The Fast Hough Transform (FHT)

The above method has two main drawbacks: large memory requirement and slowness. In order to find the plane parameters accurately, parameter space must be divided finely in all three directions, and an accumulator assigned to each block. Also it takes a long time to fill the accumulators when there are so many. The Fast Hough Transform described in [#!Li_etc_86!#] gives considerable speed up and reduces memory requirement. Instead of dividing parameter space uniformly into blocks, the FHT ``homes in'' on the solution, ignoring areas in parameter space relatively devoid of votes. The relative speed advantage of the FHT increases for higher dimensional parameter spaces.
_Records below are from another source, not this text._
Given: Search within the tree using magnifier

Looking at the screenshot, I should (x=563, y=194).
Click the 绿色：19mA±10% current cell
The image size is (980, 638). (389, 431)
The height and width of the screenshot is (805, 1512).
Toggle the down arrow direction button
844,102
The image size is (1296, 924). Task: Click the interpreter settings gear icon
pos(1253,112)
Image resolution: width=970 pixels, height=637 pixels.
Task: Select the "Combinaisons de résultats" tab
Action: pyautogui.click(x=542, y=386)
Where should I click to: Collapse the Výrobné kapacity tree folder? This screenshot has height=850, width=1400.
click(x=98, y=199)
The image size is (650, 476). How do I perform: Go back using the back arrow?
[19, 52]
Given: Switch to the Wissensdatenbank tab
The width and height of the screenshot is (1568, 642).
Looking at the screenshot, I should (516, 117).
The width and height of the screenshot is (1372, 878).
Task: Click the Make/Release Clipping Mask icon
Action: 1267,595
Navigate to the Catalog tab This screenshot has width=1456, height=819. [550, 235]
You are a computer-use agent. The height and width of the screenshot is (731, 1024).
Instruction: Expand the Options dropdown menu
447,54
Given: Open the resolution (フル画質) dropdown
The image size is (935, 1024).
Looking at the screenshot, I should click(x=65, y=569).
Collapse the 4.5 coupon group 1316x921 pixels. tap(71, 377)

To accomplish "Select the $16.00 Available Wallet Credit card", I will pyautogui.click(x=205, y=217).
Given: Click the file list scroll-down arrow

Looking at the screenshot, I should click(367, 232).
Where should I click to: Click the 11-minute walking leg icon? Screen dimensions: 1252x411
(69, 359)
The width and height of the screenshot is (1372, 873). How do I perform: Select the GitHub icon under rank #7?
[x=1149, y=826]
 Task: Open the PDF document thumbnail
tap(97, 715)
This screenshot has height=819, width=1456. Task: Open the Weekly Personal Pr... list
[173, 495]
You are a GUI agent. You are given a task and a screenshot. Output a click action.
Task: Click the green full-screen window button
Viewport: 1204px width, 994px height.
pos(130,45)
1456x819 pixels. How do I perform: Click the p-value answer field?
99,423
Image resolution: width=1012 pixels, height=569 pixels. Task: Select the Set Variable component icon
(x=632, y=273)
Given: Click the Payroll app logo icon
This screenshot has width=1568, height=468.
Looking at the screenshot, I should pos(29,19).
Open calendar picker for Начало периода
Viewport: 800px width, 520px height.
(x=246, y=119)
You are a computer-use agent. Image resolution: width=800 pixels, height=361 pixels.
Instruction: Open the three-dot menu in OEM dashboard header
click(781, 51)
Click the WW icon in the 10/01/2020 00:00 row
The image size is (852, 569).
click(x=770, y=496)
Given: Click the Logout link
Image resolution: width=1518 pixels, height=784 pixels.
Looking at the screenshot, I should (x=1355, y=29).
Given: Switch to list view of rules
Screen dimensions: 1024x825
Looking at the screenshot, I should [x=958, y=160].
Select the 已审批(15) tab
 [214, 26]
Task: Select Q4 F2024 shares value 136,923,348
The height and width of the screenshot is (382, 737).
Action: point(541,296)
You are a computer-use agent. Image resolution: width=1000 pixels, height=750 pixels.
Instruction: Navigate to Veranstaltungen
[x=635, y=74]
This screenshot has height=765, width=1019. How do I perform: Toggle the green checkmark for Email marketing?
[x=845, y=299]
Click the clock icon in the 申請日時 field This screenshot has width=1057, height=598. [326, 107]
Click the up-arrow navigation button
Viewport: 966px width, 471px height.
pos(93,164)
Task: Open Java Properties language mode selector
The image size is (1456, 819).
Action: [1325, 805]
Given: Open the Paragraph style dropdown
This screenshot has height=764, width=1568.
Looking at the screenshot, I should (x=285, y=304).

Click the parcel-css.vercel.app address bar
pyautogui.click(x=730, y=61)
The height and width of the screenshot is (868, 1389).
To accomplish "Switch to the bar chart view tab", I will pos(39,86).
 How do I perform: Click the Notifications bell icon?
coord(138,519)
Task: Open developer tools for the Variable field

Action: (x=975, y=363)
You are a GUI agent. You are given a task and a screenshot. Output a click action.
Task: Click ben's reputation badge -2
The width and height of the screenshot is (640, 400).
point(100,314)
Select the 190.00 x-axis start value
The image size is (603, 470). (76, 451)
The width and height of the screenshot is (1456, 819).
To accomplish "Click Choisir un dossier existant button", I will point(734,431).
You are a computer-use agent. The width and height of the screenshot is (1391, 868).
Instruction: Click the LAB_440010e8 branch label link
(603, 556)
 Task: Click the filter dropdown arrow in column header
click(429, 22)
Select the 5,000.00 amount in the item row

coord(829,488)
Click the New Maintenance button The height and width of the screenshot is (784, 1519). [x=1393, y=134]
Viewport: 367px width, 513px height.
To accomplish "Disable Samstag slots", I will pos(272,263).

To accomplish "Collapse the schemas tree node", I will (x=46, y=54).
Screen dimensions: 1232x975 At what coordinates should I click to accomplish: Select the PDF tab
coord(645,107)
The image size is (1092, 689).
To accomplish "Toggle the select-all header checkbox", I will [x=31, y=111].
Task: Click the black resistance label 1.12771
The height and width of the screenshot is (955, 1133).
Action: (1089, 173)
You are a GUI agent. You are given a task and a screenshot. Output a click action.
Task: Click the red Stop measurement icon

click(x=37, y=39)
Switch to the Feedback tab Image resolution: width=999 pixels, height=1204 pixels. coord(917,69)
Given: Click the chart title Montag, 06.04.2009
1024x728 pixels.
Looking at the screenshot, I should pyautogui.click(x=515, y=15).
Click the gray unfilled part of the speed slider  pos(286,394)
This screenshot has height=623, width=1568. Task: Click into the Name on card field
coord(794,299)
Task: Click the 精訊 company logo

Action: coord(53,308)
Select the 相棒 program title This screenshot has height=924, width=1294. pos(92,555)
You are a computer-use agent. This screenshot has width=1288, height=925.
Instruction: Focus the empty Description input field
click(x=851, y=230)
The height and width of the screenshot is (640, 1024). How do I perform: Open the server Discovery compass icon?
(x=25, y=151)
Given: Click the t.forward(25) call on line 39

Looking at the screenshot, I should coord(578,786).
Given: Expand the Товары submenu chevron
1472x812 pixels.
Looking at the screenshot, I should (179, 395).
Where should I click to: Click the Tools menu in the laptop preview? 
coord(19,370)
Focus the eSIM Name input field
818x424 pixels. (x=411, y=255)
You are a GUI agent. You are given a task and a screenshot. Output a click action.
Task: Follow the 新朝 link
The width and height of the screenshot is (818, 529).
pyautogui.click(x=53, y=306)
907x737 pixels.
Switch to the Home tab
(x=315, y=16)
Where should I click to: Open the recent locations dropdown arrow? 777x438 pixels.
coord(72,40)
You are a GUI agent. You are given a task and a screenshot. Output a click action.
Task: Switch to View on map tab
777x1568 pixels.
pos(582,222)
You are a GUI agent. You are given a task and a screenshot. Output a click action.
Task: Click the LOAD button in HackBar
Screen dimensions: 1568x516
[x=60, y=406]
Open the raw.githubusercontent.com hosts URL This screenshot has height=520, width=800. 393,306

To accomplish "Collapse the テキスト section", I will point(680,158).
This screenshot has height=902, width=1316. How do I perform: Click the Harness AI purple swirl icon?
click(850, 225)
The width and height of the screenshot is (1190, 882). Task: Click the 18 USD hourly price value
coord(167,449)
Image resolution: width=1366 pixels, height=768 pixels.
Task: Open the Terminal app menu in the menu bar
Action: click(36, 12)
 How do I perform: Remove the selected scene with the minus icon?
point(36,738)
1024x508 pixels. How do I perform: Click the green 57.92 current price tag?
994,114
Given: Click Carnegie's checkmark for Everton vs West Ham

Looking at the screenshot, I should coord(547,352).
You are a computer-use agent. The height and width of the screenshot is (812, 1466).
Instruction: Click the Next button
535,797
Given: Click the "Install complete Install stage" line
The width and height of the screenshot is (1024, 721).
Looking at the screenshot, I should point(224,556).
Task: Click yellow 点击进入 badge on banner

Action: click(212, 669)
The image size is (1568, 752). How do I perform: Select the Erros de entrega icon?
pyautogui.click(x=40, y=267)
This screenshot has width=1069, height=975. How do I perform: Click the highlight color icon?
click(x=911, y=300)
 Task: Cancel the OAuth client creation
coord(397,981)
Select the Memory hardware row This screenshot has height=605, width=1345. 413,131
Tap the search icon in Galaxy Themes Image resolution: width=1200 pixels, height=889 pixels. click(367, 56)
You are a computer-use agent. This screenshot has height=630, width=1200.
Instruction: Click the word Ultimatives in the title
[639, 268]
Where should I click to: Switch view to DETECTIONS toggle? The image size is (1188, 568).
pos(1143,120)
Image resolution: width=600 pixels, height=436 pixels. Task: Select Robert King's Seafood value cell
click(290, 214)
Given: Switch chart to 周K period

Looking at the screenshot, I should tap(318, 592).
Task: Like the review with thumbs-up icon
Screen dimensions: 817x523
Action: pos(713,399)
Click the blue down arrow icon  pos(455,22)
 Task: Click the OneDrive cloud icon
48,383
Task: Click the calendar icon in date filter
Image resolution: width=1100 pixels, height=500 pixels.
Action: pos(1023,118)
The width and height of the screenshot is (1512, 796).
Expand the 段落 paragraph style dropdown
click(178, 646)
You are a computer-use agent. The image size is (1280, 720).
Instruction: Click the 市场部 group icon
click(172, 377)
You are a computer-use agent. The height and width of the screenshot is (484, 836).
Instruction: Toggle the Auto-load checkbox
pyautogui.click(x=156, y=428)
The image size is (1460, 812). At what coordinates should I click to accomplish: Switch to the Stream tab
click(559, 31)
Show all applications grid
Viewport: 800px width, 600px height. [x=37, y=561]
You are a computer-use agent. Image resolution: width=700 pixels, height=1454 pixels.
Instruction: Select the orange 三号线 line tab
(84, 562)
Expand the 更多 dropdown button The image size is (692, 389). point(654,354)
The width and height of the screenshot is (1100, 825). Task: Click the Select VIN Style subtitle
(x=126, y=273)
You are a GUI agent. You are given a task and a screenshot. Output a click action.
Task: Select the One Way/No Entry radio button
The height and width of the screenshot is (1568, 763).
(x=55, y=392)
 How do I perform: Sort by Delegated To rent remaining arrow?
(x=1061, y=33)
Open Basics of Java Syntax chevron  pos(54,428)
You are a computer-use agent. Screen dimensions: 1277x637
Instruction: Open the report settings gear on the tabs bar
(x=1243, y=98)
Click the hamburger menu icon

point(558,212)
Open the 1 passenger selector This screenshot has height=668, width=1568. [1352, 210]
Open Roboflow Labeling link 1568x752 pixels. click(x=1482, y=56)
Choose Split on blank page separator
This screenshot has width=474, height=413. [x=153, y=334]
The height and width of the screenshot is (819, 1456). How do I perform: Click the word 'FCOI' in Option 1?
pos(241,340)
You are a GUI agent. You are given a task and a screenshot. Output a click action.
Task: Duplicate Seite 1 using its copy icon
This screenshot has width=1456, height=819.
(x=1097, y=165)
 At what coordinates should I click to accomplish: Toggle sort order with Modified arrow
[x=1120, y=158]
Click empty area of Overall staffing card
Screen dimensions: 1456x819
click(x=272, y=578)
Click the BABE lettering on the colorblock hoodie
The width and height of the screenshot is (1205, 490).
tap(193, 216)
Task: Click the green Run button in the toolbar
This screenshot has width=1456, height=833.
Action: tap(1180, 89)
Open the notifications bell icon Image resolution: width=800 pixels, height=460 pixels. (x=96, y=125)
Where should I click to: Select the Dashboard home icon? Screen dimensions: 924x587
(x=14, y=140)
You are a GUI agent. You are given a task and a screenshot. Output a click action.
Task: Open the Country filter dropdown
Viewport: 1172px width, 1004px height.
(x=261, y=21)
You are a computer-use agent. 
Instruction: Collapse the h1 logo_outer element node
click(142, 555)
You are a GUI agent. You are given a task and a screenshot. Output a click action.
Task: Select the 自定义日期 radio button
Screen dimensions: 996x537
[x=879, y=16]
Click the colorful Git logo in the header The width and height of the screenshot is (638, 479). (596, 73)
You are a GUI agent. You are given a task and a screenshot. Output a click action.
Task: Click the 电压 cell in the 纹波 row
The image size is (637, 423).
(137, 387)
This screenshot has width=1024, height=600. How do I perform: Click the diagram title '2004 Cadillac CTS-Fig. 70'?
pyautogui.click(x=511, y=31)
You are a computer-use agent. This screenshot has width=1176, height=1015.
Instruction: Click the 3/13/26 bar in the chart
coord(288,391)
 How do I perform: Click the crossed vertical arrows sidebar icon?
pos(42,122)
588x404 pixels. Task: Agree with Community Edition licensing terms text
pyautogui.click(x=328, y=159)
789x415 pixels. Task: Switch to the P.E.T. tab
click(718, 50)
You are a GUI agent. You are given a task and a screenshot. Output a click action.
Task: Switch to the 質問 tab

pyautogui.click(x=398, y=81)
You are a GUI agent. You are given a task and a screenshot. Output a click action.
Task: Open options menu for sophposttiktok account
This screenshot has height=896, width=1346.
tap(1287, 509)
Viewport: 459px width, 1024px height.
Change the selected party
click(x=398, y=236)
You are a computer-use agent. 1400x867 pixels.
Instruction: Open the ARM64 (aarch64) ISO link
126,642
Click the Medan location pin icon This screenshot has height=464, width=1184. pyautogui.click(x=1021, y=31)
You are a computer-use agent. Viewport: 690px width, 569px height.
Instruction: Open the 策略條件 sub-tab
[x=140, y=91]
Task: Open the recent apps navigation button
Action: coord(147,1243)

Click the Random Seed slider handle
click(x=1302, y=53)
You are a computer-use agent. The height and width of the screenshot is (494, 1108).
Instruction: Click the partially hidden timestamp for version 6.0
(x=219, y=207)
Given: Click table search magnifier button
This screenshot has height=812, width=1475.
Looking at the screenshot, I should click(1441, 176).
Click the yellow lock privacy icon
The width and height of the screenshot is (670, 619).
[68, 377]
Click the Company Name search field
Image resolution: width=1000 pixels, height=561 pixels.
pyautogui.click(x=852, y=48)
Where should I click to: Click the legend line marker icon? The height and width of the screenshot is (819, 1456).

The FHT applies to those Hough transform problems in which a feature $F_j$ votes for a hyperplane in parameter space (a hyperplane is a $k-1$ dimensional generalisation of a plane, where $k$ is the dimension of parameter space). This means that the relationship between feature space and parameter space must be linear in the parameters. In addition, it must be known in advance how many votes the solution will receive in the Hough transform. The FHT is also restricted in that it only supplies one ``best fit'' solution, whereas for the more conventional Hough transform method above it is plausible to consider local maxima as alternatives to the global maximum, i.e. the block in parameter space receiving the most votes.

A major advantage of the FHT is that it only uses addition and multiplication by two, which in integer arithmetic can be done efficiently using bitwise shifts. This is very convenient for computers on which integer arithmetic is much faster than floating point arithmetic.